* _TASK TO CARRY OUT_
Where does the string "Logo" occur in the records? Copy each line that holds it.

* _AVAILABLE DATA_
+++
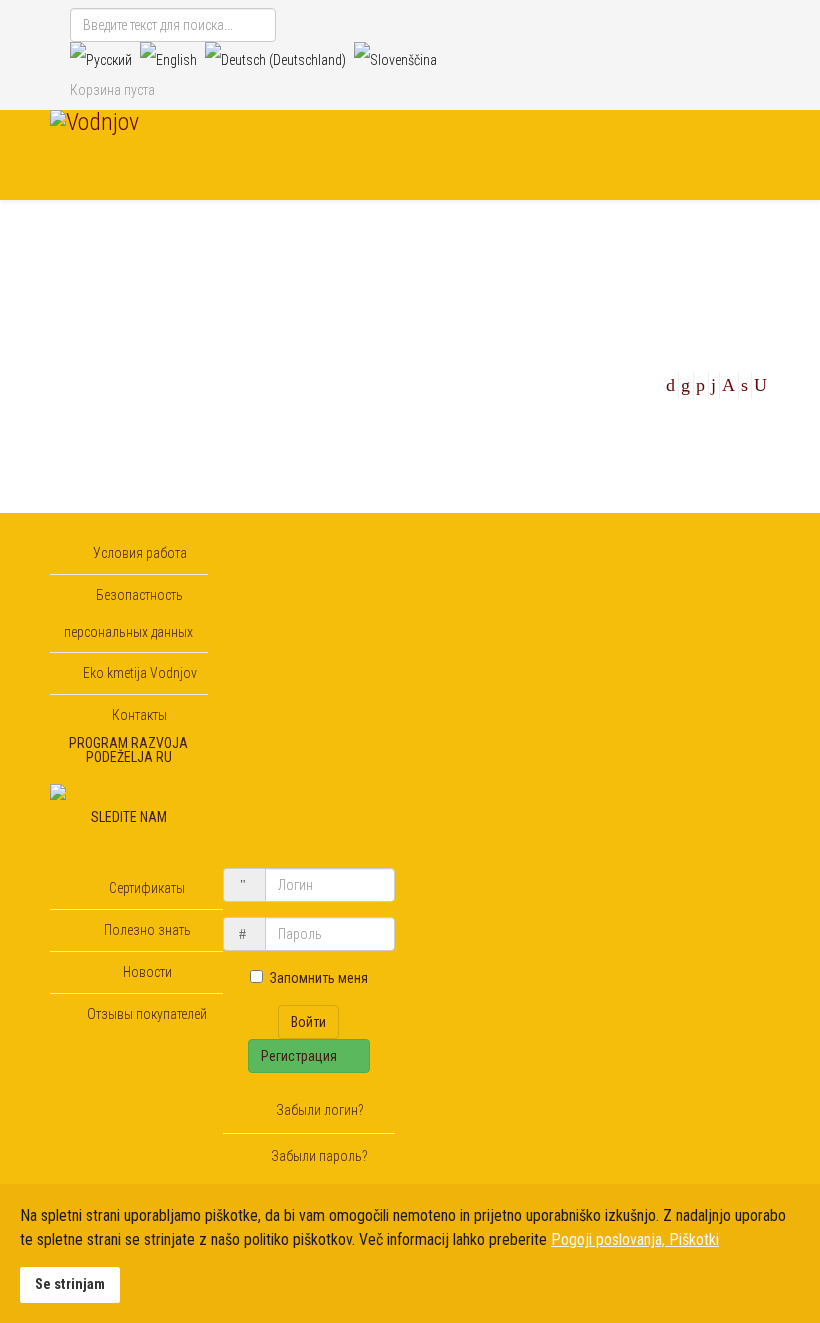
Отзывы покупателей (145, 1014)
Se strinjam (70, 1284)
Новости (146, 972)
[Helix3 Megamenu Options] (762, 243)
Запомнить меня (319, 978)
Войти (308, 1022)
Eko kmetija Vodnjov (138, 673)
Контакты (138, 715)
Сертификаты (145, 888)
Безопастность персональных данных (128, 613)
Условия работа (138, 553)
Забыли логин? (318, 1110)
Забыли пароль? (318, 1156)
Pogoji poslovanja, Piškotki (635, 1239)
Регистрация (300, 1056)
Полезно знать (146, 930)
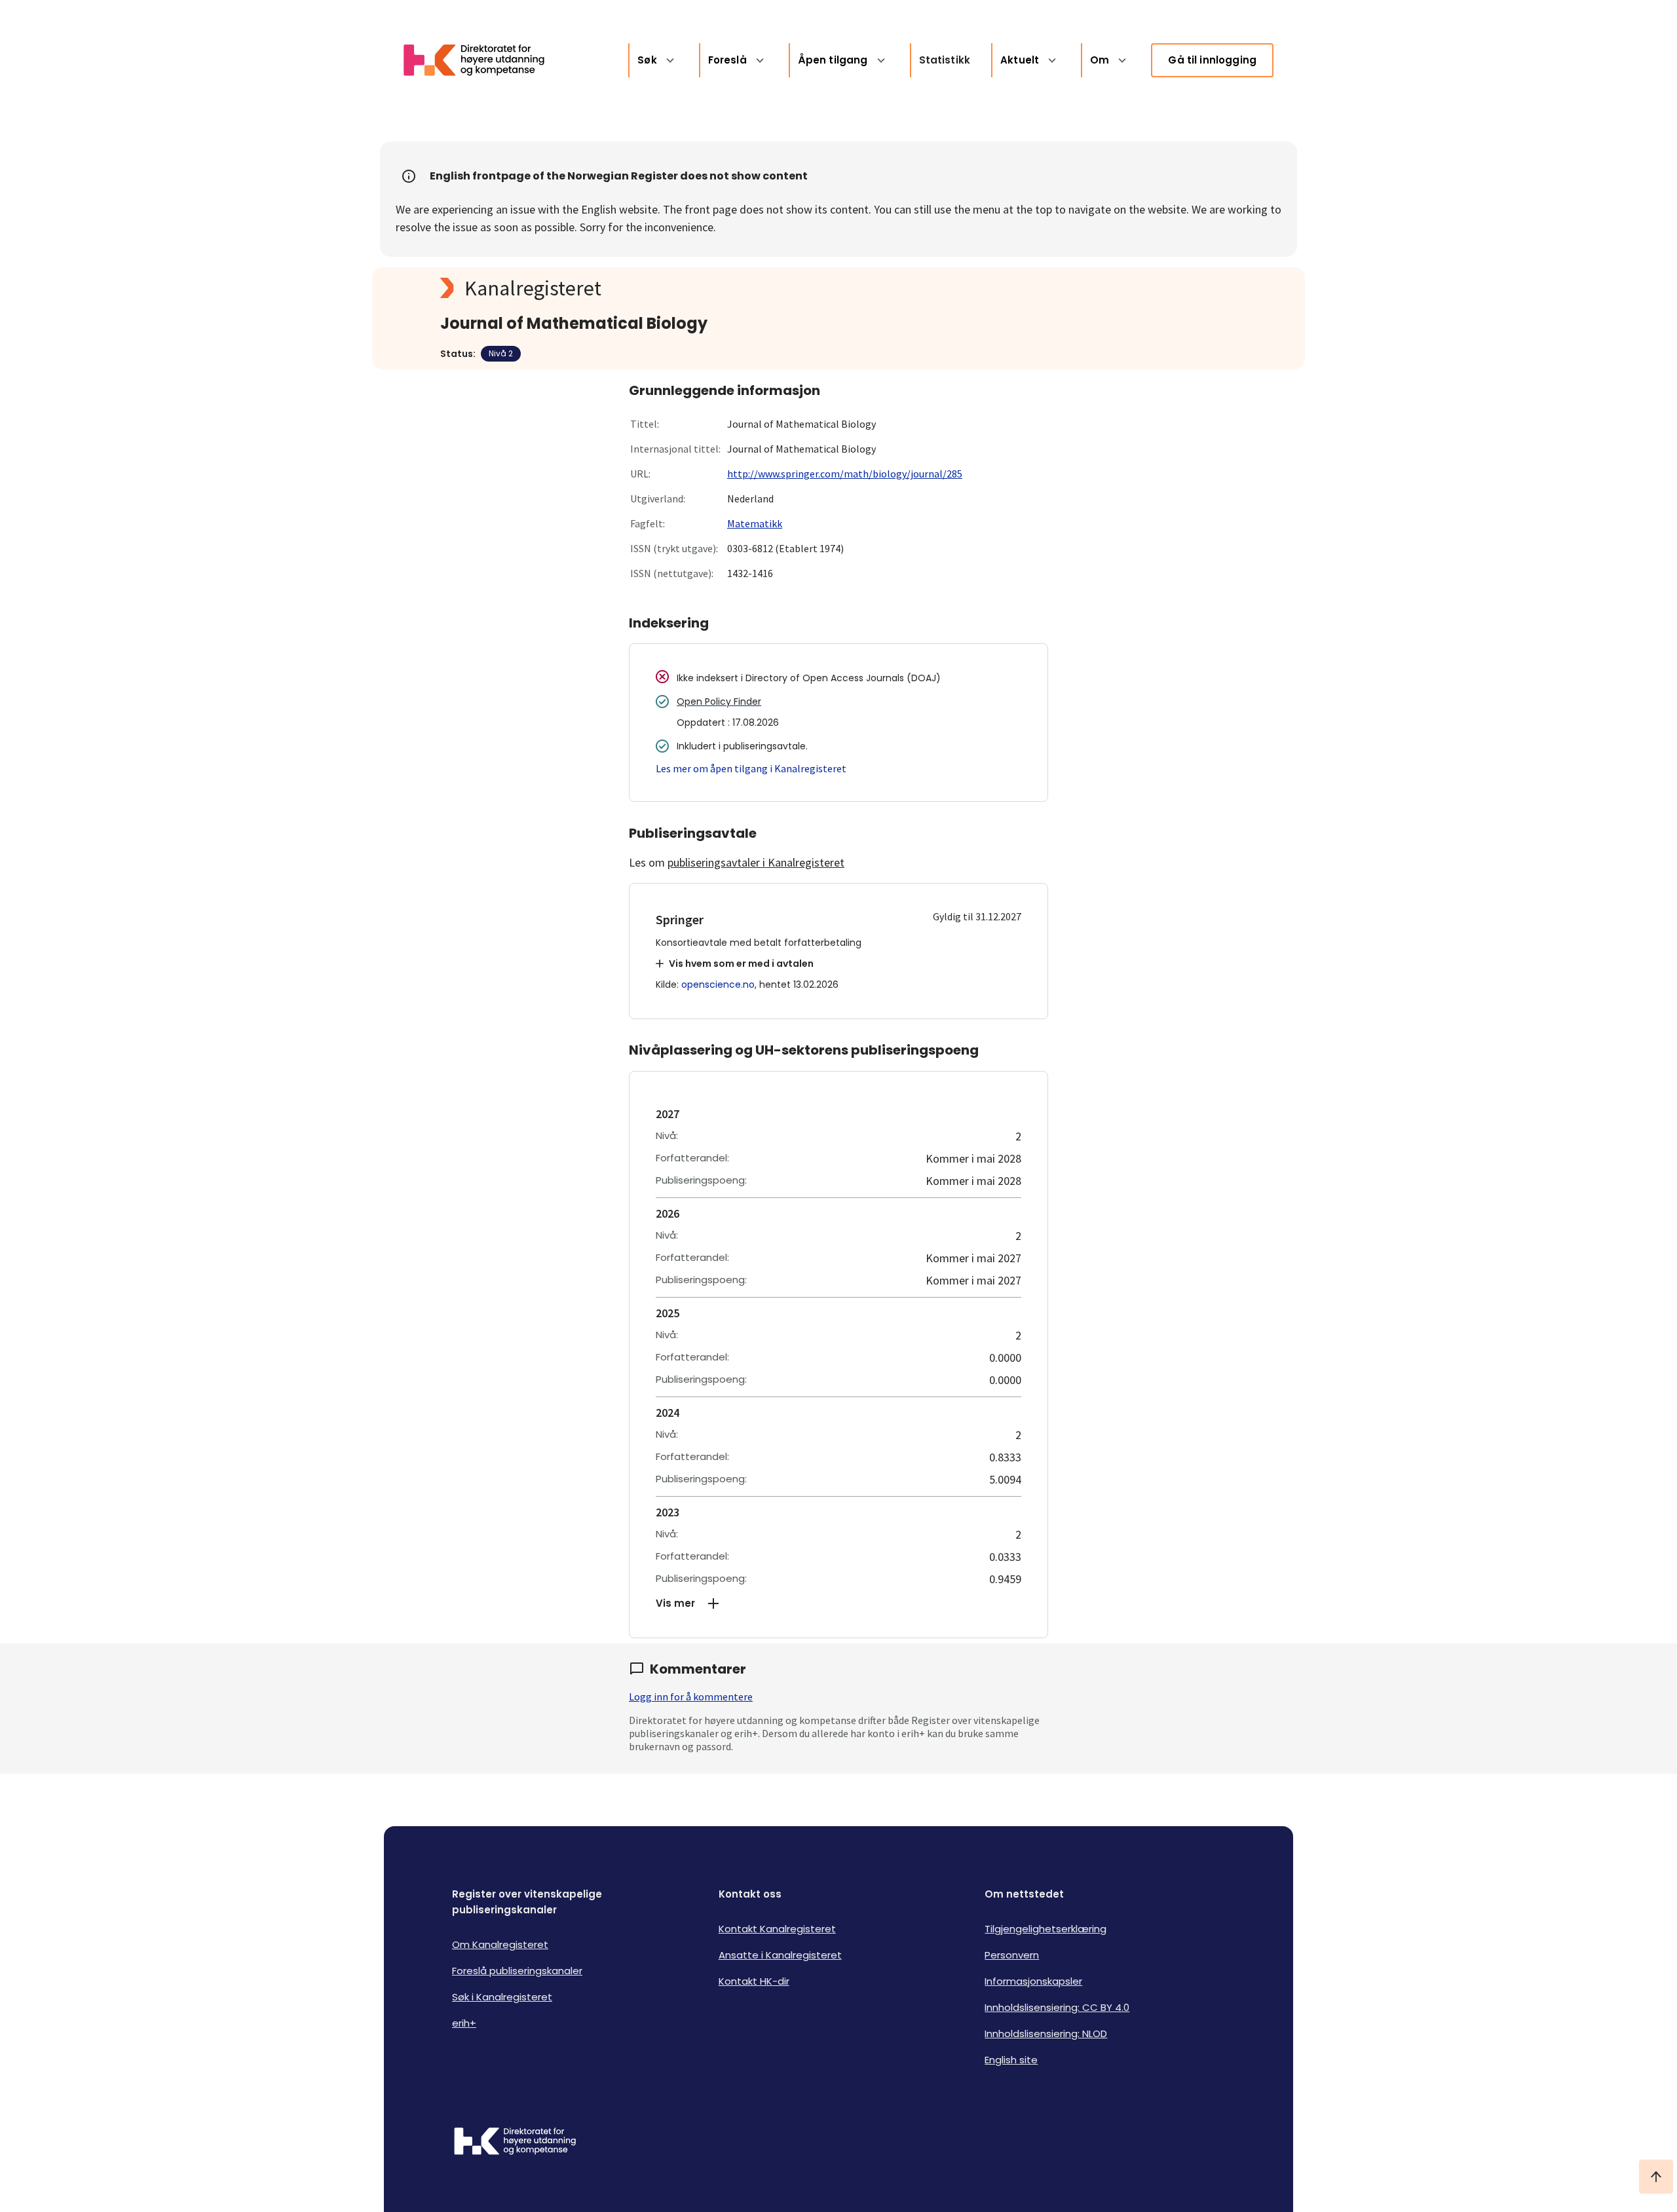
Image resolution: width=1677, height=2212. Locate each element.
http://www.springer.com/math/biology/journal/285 (844, 473)
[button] (838, 1603)
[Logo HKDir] (515, 2143)
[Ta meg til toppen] (1656, 2177)
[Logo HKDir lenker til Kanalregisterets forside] (482, 60)
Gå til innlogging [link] (1212, 60)
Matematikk (754, 523)
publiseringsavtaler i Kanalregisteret (756, 862)
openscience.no (718, 984)
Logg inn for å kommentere (691, 1696)
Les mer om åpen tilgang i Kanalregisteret (751, 768)
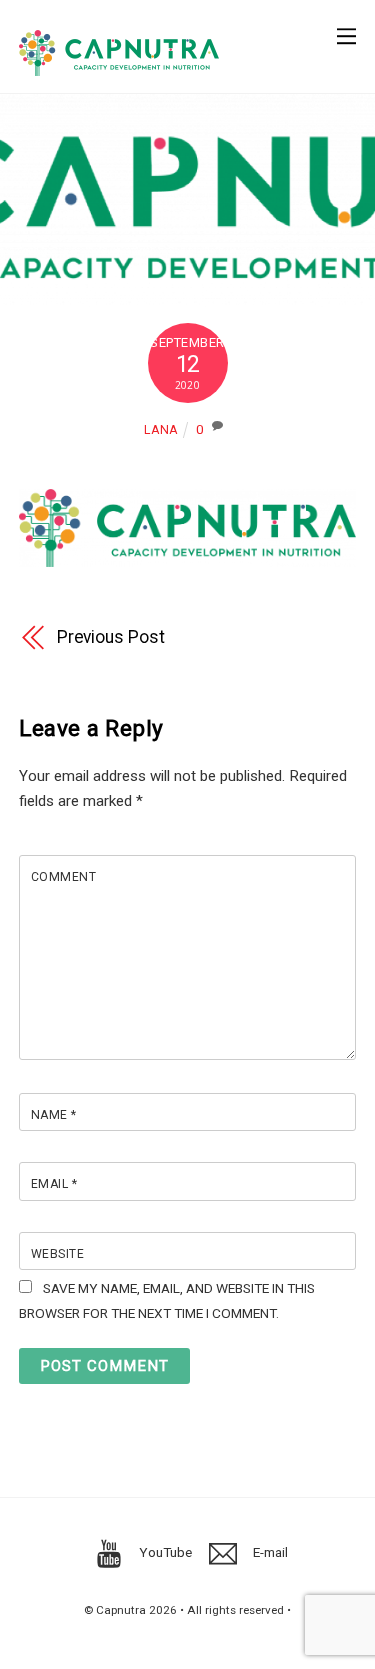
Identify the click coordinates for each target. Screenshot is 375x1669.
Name (54, 1115)
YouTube (164, 1552)
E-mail (269, 1552)
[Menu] (346, 26)
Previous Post (111, 637)
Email (54, 1184)
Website (57, 1254)
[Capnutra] (119, 68)
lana (160, 430)
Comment (63, 877)
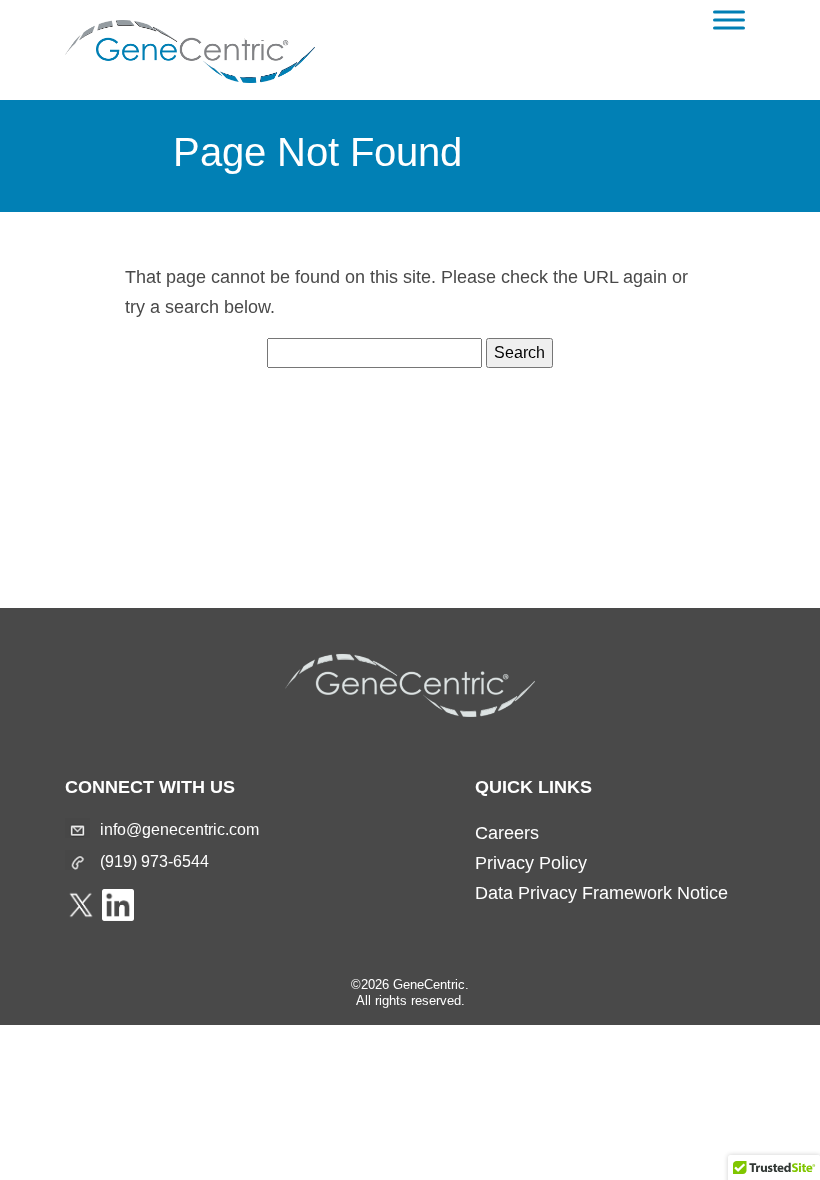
+++
* _SOLVED PROBLEM_
[Logo HKDir] (515, 2143)
[Logo HKDir lenker til Kanalregisterets forside] (482, 60)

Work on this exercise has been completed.